Na noite de ontem, 1 de abril, o auditório do Colégio S. João de Brito recebeu o escritor e poeta italiano Daniele Mencarelli para uma conferência intimista e profunda sobre sofrimento, redenção e empatia. Organizado pelo CUPAV, pela Paulinas Editora e pelo Istituto Italiano di Cultura, o encontro trouxe até Lisboa Daniele Mencarelli, o autor de Tudo Pede Salvação, romance que narra a experiência de um jovem internado involuntariamente numa ala psiquiátrica, também inspirado na experiência pessoal do autor.
O livro, que inspirou uma série homónima na Netflix, abriu caminho para uma reflexão mais ampla sobre os espaços de dor na sociedade contemporânea e sobre o papel da literatura na compreensão do sofrimento humano. Vencedor do prémio Strega Giovani em 2020 faz parte de uma trilogia, tendo o primeiro livro A casa dos olhares, sido publicado pela Paulinas Editora em 2023.
O encontro contou também com a participação de Leonor Abranches Pinto, estudante de Medicina, e Paulo Ramos, tradutor da sua obra para português.
Paulo Ramos destacou a autenticidade e profundidade da obra de Mencarelli: “o Daniele não escreve para impressionar, mas para desenterrar. Nele a dor e a poesia caminham juntas.

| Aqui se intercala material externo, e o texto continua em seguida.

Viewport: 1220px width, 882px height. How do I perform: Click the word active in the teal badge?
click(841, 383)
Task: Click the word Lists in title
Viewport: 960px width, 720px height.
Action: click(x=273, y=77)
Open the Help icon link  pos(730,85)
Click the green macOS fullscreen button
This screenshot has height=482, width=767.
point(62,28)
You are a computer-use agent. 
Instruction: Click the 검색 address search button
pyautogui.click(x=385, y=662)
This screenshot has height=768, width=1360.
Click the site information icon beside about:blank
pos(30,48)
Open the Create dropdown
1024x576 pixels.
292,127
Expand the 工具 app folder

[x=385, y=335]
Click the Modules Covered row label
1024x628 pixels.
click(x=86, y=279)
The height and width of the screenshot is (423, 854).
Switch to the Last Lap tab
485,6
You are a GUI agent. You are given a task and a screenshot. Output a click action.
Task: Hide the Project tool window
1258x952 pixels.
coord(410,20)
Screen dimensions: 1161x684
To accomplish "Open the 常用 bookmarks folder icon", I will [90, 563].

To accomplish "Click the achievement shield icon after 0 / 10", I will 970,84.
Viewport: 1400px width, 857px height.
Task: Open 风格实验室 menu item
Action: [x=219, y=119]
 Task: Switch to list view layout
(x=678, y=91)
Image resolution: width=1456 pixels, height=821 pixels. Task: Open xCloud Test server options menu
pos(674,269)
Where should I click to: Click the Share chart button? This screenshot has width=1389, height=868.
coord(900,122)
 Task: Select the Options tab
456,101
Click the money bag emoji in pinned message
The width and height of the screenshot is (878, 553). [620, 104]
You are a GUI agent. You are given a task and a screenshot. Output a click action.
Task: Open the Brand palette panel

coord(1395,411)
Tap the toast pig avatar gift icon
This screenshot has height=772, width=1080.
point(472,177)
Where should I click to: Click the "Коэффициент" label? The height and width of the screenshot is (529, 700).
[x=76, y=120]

As narrações de Mencarelli são canto, lamento, oração, salmos para os feridos, hinos para os que se perderam.”
Durante a conversa, Mencarelli abordou a necessidade de encarar a dor de frente e de não a esquecer rapidamente: “Precisamos de um despertador da dor.” Recordou o impacto universal da pandemia: “Há poucos anos aconteceu, com o Covid-19. Fomos todos tocados da mesma forma por este evento. Vivemos, nascemos e morremos da mesma forma, mas em poucos anos foi tudo esquecido.”
O autor também partilhou a sua própria jornada interior e espiritual, referindo-se a si mesmo como “um aspirante a crente e um progressista trágico.” Para Mencarelli, a salvação vem sobretudo dos outros, vem da “graça da gentileza e a coragem radical de ver o outro.” Em ambos os romances do autor, a transformação dos protagonistas surge do diálogo com o sofrimento, um tema central da sua escrita.
No livro, a hospitalização, que começa por ser um castigo, acaba por se tornar um espaço de redenção. À pergunta: Como é que um lugar de dor se torna um lugar de liberdade, Mencarelli responde: “O grande risco é pensar que sou o único a sofrer assim. A grande revelação para mim foi perceber que não era o primeiro nem era o único. A salvação que o ser humano pode trazer é a primeira face de todas as outras formas de salvação. Não estamos sozinhos. Salvo-me no momento que levo ao peito a salvação de todos os outros.”
A sessão concluiu-se com um forte aplauso, deixando no ar a sensação de que, num mundo muitas vezes indiferente ao sofrimento, a palavra e a empatia podem ser, afinal, os verdadeiros caminhos para a salvação.